My guess is that you enjoyed creating this symphony very much? As an overal sense it sounds very lively to me and has a very positive pleasant feeling. I gladly listened to the whole composition. (Suggestive: if it would be a newly found piece of an unknown composer it would fit right in the erea of Tchaikovsky and consorts for me)

On the more "technical side" it sounds like a well orchestrated and well composed piece of music. I am not professionally trained in all the classical orchestration rules and guidelines but it comes across to me as you adhered much to the classical methods, forms, modulations, etc.

Midi mockup to me may need some more considerations:
- Overall the balances of sections instruments seem good, nonetheless to me at times instruments like f.e. the celesta at roughly 1/3 of the piece ( no time reference as yet in orfium?) seems too loud or up front.
- since you use half VSL, half BB I don't know which is which in your piece, but mainly the brass seems to sound too "mechanical" or "not real enough" in my ears. (Do you layer them, or use them side by side?)
- maybe because most of us here at vi-c are aware that we use samples, but for me I would pick this piece out clearly as a sample based orchestral piece. Maybe you can pour some "mojo"  over it by listening to other examples out here that have created the illusion of a "real" orchestra.
- one overal "glue-ing" reverb may also bring it together more, and if you already use that, to me the orchestra is not yet all in one room or hall.

These would be my current comments. But as a whole: lovely composition and well done orchestration!

PS: You are also on Orfium clearly. So far my earlier tries have not succeeded in putting an orfium link here. Did it work out easlily to put the link here in your post?


----------



## Paul T McGraw (Dec 28, 2017)

Silence-is-Golden said:


> My guess is that you enjoyed creating this symphony very much? As an overal sense it sounds very lively to me and has a very positive pleasant feeling. I gladly listened to the whole composition. (Suggestive: if it would be a newly found piece of an unknown composer it would fit right in the erea of Tchaikovsky and consorts for me)
> 
> On the more "technical side" it sounds like a well orchestrated and well composed piece of music. I am not professionally trained in all the classical orchestration rules and guidelines but it comes across to me as you adhered much to the classical methods, forms, modulations, etc.
> 
> ...



Thank you for all of your comments, and for listening all the way through. You are correct that I made the decision a few years ago to focus my style on the late romantic aesthetic. Tchaikovsky, Dvorak, and Bruckner are my most cherished musical influences.
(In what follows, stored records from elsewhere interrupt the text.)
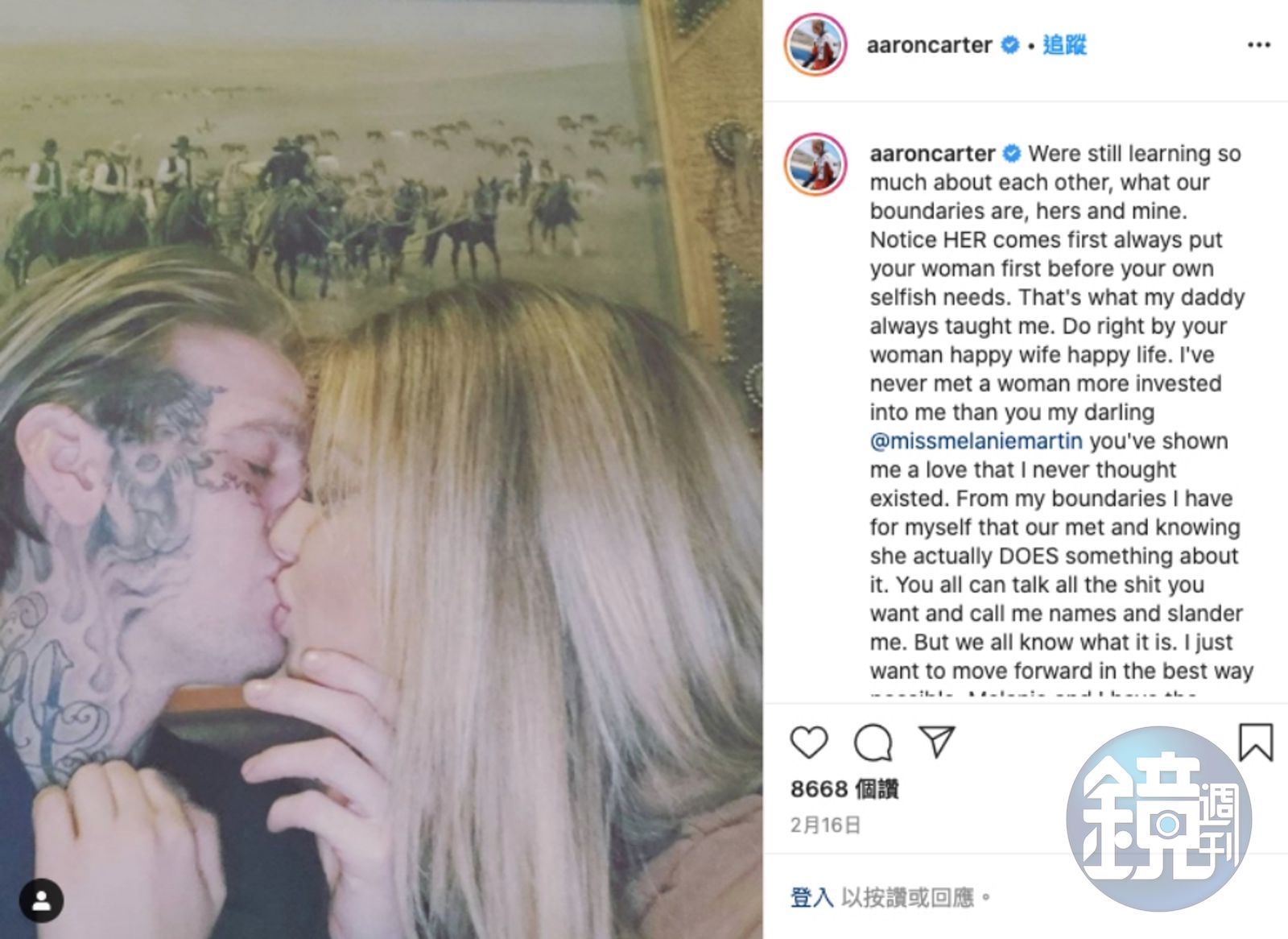Image resolution: width=1288 pixels, height=939 pixels.
Task: Follow aaroncarter using the 追蹤 link
Action: tap(1065, 45)
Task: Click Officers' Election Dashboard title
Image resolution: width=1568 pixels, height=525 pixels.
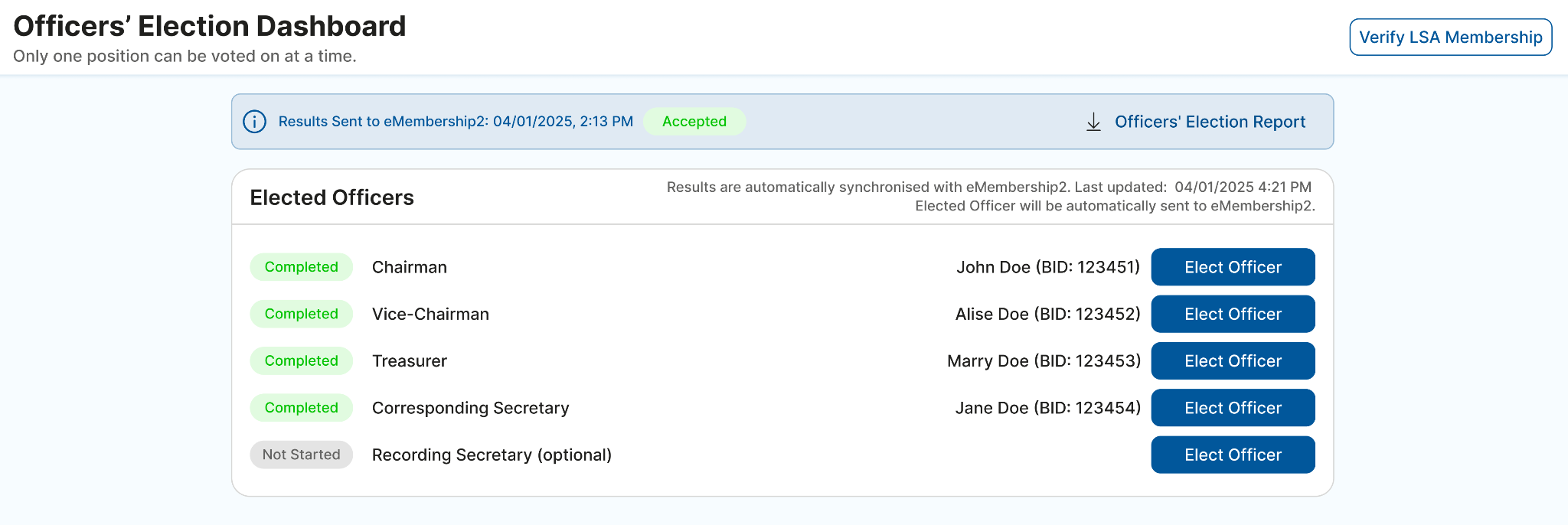Action: [x=209, y=26]
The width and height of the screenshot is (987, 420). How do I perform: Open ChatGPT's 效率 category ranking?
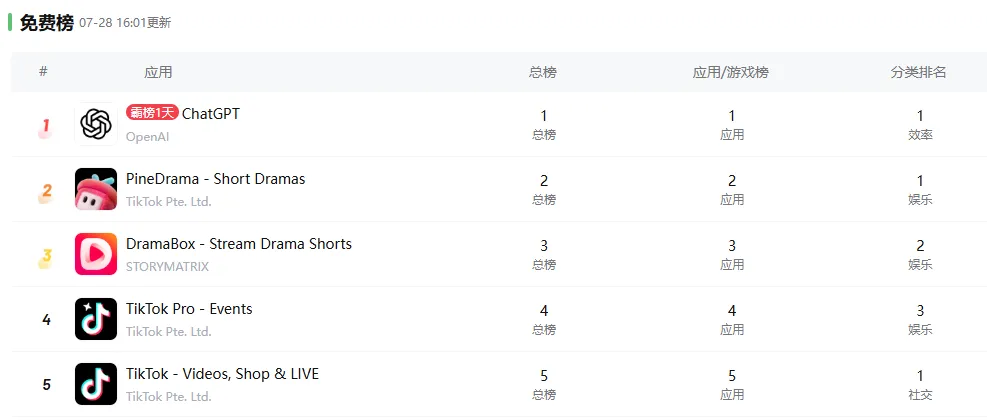(920, 135)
Regarding the specific comments, there is no celeste, but I am sure you are referring to the Glockenspiel which has a similar bell-like quality, being made up of metal bars like the celeste. The glock can be quite loud, louder than a celeste, and it is difficult for me to determine exact balance.

Each brass instrument has an individual line, none are layered and I used no section samples. The first trumpet is Berlin Brass, the Second trumpet is VSL. Two of the horns are Berlin Brass, two are VSL. The first trombone (voice of Vladimir) is VSL, the other bones are Berlin Brass as is the Tuba. Since each instrument has its own track and lots and lots of CC data in every measure, I'm not sure how I could improve the brass, but I will definitely keep this in mind.

I wish I did have some mojo to improve the sound and make it seem more real and less like samples. This has been an area of constant study for me for several years now. It is a constantly fascinating challenge. 

I used the VSL "Miracle" on the final mix as a "glue" which is an analog reverb. I have also tried Valhalla, VSS3, QL Spaces, and others, but I personally like the color of Miracle in combination with the convolution reverb.

Thank you for listening and for the detailed comments!


----------



## Kas (Dec 28, 2017)

Since this kind of music is exactly my cup of tea, I have to say that I really enjoyed it. I can never really warm up to the sound of VSL strings but I liked your brass sound. The composition is great with a sense of drama and grandeur but I would have preffered it to be a little more adventurous harmonically. A small thing that bothered me is the section from meter 96 to 132 which seems to be the climax of the whole piece, I found it to be a little tame and empty, I would have preferred it to be denser with more contrapuntal lines and louder in dynamics, thus creating a more intense juxtaposition with the following calmer finale section which, by the way, is splendid. Overall, bravo a great job. Happy holidays and a merry new year!


----------



## conan (Dec 29, 2017)

I really like it. It was engaging and held my attention all the way to the end. Maybe the sense of realism would be enhanced if it were a tad more wet, but it sounds very good.


----------



## Paul T McGraw (Dec 30, 2017)

Thank you @Kas for listening. The strings are a 50//50 doubling of VSL Orchestral Strings and Cinematic Studio Strings. I also own Spitfire Symphonic Strings and Cinestrings by Cinesamples. I have yet to find a string library that does not disappoint me in some way or another. But the VSL/CSS combo is the best I have come up with so far. 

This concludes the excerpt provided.